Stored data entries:
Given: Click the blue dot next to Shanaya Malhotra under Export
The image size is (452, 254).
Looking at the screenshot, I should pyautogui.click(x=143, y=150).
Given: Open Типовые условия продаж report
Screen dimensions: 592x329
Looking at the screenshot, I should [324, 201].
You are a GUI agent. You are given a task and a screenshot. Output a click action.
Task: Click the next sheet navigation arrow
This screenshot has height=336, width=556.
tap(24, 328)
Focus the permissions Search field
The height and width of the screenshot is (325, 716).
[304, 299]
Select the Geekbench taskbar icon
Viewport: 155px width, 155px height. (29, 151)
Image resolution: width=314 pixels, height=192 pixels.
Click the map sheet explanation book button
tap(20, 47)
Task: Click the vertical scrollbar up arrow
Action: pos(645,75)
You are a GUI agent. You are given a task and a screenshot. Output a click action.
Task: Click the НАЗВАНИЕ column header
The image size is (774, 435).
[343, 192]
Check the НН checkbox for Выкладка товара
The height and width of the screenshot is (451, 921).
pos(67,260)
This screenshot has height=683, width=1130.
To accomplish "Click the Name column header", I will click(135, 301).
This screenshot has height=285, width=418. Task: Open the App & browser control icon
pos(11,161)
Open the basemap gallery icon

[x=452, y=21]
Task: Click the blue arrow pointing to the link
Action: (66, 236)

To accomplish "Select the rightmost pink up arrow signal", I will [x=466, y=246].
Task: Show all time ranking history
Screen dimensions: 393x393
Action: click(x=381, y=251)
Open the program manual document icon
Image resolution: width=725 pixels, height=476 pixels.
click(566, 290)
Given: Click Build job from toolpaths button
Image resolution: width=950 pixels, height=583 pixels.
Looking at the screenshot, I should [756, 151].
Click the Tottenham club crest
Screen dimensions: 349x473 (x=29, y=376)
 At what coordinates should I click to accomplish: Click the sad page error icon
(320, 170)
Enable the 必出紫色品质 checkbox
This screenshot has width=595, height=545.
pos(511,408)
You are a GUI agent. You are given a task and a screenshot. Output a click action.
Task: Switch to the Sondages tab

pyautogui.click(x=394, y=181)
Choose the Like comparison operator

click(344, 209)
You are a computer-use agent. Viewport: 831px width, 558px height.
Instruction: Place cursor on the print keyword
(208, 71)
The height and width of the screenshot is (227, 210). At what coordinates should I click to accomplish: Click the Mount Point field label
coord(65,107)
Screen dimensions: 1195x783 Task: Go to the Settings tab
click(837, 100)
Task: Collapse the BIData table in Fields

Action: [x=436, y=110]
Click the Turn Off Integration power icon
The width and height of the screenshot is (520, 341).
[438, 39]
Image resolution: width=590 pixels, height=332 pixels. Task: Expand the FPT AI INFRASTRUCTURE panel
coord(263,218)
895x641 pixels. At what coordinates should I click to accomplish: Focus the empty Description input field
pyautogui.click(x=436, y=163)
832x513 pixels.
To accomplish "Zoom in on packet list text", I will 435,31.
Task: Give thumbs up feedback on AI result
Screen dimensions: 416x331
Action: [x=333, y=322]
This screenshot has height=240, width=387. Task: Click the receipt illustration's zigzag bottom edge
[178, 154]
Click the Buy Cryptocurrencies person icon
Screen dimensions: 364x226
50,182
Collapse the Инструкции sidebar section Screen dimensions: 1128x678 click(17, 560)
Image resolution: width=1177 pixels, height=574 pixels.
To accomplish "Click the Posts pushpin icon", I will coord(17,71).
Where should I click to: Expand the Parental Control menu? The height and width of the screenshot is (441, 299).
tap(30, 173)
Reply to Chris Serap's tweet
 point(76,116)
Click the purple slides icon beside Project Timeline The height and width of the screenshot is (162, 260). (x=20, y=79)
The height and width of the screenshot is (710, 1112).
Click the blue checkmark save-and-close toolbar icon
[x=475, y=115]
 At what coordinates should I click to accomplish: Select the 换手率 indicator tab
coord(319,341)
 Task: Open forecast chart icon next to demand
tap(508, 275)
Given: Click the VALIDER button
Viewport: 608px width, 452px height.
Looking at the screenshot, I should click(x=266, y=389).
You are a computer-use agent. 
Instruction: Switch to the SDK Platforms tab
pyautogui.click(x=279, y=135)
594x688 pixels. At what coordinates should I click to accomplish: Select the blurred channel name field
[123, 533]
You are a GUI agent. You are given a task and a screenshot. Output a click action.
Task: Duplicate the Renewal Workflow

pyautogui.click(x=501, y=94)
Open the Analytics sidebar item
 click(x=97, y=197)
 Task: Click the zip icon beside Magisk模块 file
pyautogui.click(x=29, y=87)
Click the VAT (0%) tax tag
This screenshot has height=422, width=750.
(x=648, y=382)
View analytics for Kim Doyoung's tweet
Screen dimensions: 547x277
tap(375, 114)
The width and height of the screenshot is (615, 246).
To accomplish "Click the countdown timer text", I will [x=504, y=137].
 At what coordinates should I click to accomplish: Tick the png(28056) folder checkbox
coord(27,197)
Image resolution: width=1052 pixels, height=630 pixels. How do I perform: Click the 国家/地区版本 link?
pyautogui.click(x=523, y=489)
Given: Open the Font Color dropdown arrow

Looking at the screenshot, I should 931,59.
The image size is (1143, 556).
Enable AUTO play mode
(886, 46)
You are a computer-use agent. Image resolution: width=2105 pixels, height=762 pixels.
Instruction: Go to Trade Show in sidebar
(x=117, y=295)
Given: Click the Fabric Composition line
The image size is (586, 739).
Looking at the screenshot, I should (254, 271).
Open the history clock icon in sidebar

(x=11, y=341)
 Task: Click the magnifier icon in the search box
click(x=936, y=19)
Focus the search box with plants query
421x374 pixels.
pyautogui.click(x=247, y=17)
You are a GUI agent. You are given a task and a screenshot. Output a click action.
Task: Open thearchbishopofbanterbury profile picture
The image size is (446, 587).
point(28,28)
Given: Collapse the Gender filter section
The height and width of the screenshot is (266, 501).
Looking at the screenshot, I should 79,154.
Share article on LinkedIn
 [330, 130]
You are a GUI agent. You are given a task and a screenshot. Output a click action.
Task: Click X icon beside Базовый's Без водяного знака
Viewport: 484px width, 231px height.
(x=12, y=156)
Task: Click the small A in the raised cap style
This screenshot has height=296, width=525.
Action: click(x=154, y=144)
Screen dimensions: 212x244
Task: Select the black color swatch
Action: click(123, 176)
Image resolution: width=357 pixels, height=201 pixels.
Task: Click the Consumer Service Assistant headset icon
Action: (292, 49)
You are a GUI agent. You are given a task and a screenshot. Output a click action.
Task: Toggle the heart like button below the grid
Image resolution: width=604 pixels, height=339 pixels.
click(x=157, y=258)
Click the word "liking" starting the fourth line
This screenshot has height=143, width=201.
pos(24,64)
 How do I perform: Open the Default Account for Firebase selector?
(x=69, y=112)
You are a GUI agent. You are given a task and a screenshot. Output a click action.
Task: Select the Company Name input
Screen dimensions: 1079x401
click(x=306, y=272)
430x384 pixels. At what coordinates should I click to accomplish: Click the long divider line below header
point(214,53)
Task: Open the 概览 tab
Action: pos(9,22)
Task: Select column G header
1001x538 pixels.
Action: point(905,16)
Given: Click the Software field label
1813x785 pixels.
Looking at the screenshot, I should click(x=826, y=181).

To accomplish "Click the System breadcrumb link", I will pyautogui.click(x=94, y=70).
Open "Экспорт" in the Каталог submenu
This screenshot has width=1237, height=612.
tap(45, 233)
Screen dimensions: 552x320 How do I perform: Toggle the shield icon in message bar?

_WORK REQUIRED:_ All of the entries must be written out exactly as they stand.

_EXERCISE ANSWER:_
Given: Click the blue dot next to Shanaya Malhotra under Export
The image size is (452, 254).
Looking at the screenshot, I should pyautogui.click(x=143, y=150).
Given: Open Типовые условия продаж report
Screen dimensions: 592x329
Looking at the screenshot, I should [324, 201].
You are a GUI agent. You are given a task and a screenshot. Output a click action.
Task: Click the next sheet navigation arrow
This screenshot has height=336, width=556.
tap(24, 328)
Focus the permissions Search field
The height and width of the screenshot is (325, 716).
[304, 299]
Select the Geekbench taskbar icon
Viewport: 155px width, 155px height. (29, 151)
Image resolution: width=314 pixels, height=192 pixels.
Click the map sheet explanation book button
tap(20, 47)
Task: Click the vertical scrollbar up arrow
Action: pos(645,75)
You are a GUI agent. You are given a task and a screenshot. Output a click action.
Task: Click the НАЗВАНИЕ column header
The image size is (774, 435).
[343, 192]
Check the НН checkbox for Выкладка товара
The height and width of the screenshot is (451, 921).
pos(67,260)
This screenshot has height=683, width=1130.
To accomplish "Click the Name column header", I will click(135, 301).
This screenshot has height=285, width=418. Task: Open the App & browser control icon
pos(11,161)
Open the basemap gallery icon

[x=452, y=21]
Task: Click the blue arrow pointing to the link
Action: (66, 236)

To accomplish "Select the rightmost pink up arrow signal", I will [x=466, y=246].
Task: Show all time ranking history
Screen dimensions: 393x393
Action: click(x=381, y=251)
Open the program manual document icon
Image resolution: width=725 pixels, height=476 pixels.
click(566, 290)
Given: Click Build job from toolpaths button
Image resolution: width=950 pixels, height=583 pixels.
Looking at the screenshot, I should [756, 151].
Click the Tottenham club crest
Screen dimensions: 349x473 (x=29, y=376)
 At what coordinates should I click to accomplish: Click the sad page error icon
(320, 170)
Enable the 必出紫色品质 checkbox
This screenshot has width=595, height=545.
pos(511,408)
You are a GUI agent. You are given a task and a screenshot. Output a click action.
Task: Switch to the Sondages tab

pyautogui.click(x=394, y=181)
Choose the Like comparison operator

click(344, 209)
You are a computer-use agent. Viewport: 831px width, 558px height.
Instruction: Place cursor on the print keyword
(208, 71)
The height and width of the screenshot is (227, 210). At what coordinates should I click to accomplish: Click the Mount Point field label
coord(65,107)
Screen dimensions: 1195x783 Task: Go to the Settings tab
click(837, 100)
Task: Collapse the BIData table in Fields

Action: [x=436, y=110]
Click the Turn Off Integration power icon
The width and height of the screenshot is (520, 341).
[438, 39]
Image resolution: width=590 pixels, height=332 pixels. Task: Expand the FPT AI INFRASTRUCTURE panel
coord(263,218)
895x641 pixels. At what coordinates should I click to accomplish: Focus the empty Description input field
pyautogui.click(x=436, y=163)
832x513 pixels.
To accomplish "Zoom in on packet list text", I will 435,31.
Task: Give thumbs up feedback on AI result
Screen dimensions: 416x331
Action: [x=333, y=322]
This screenshot has height=240, width=387. Task: Click the receipt illustration's zigzag bottom edge
[178, 154]
Click the Buy Cryptocurrencies person icon
Screen dimensions: 364x226
50,182
Collapse the Инструкции sidebar section Screen dimensions: 1128x678 click(17, 560)
Image resolution: width=1177 pixels, height=574 pixels.
To accomplish "Click the Posts pushpin icon", I will coord(17,71).
Where should I click to: Expand the Parental Control menu? The height and width of the screenshot is (441, 299).
tap(30, 173)
Reply to Chris Serap's tweet
 point(76,116)
Click the purple slides icon beside Project Timeline The height and width of the screenshot is (162, 260). (x=20, y=79)
The height and width of the screenshot is (710, 1112).
Click the blue checkmark save-and-close toolbar icon
[x=475, y=115]
 At what coordinates should I click to accomplish: Select the 换手率 indicator tab
coord(319,341)
 Task: Open forecast chart icon next to demand
tap(508, 275)
Given: Click the VALIDER button
Viewport: 608px width, 452px height.
Looking at the screenshot, I should click(x=266, y=389).
You are a computer-use agent. 
Instruction: Switch to the SDK Platforms tab
pyautogui.click(x=279, y=135)
594x688 pixels. At what coordinates should I click to accomplish: Select the blurred channel name field
[123, 533]
You are a GUI agent. You are given a task and a screenshot. Output a click action.
Task: Duplicate the Renewal Workflow

pyautogui.click(x=501, y=94)
Open the Analytics sidebar item
 click(x=97, y=197)
 Task: Click the zip icon beside Magisk模块 file
pyautogui.click(x=29, y=87)
Click the VAT (0%) tax tag
This screenshot has height=422, width=750.
(x=648, y=382)
View analytics for Kim Doyoung's tweet
Screen dimensions: 547x277
tap(375, 114)
The width and height of the screenshot is (615, 246).
To accomplish "Click the countdown timer text", I will [x=504, y=137].
 At what coordinates should I click to accomplish: Tick the png(28056) folder checkbox
coord(27,197)
Image resolution: width=1052 pixels, height=630 pixels. How do I perform: Click the 国家/地区版本 link?
pyautogui.click(x=523, y=489)
Given: Open the Font Color dropdown arrow

Looking at the screenshot, I should 931,59.
The image size is (1143, 556).
Enable AUTO play mode
(886, 46)
You are a computer-use agent. Image resolution: width=2105 pixels, height=762 pixels.
Instruction: Go to Trade Show in sidebar
(x=117, y=295)
Given: Click the Fabric Composition line
The image size is (586, 739).
Looking at the screenshot, I should (254, 271).
Open the history clock icon in sidebar

(x=11, y=341)
 Task: Click the magnifier icon in the search box
click(x=936, y=19)
Focus the search box with plants query
421x374 pixels.
pyautogui.click(x=247, y=17)
You are a GUI agent. You are given a task and a screenshot. Output a click action.
Task: Open thearchbishopofbanterbury profile picture
The image size is (446, 587).
point(28,28)
Given: Collapse the Gender filter section
The height and width of the screenshot is (266, 501).
Looking at the screenshot, I should 79,154.
Share article on LinkedIn
 [330, 130]
You are a GUI agent. You are given a task and a screenshot. Output a click action.
Task: Click X icon beside Базовый's Без водяного знака
Viewport: 484px width, 231px height.
(x=12, y=156)
Task: Click the small A in the raised cap style
This screenshot has height=296, width=525.
Action: click(x=154, y=144)
Screen dimensions: 212x244
Task: Select the black color swatch
Action: click(123, 176)
Image resolution: width=357 pixels, height=201 pixels.
Task: Click the Consumer Service Assistant headset icon
Action: (292, 49)
You are a GUI agent. You are given a task and a screenshot. Output a click action.
Task: Toggle the heart like button below the grid
Image resolution: width=604 pixels, height=339 pixels.
click(x=157, y=258)
Click the word "liking" starting the fourth line
This screenshot has height=143, width=201.
pos(24,64)
 How do I perform: Open the Default Account for Firebase selector?
(x=69, y=112)
You are a GUI agent. You are given a task and a screenshot. Output a click action.
Task: Select the Company Name input
Screen dimensions: 1079x401
click(x=306, y=272)
430x384 pixels. At what coordinates should I click to accomplish: Click the long divider line below header
point(214,53)
Task: Open the 概览 tab
Action: pos(9,22)
Task: Select column G header
1001x538 pixels.
Action: point(905,16)
Given: Click the Software field label
1813x785 pixels.
Looking at the screenshot, I should click(x=826, y=181).

To accomplish "Click the System breadcrumb link", I will pyautogui.click(x=94, y=70).
Open "Экспорт" in the Каталог submenu
This screenshot has width=1237, height=612.
tap(45, 233)
Screen dimensions: 552x320 How do I perform: Toggle the shield icon in message bar?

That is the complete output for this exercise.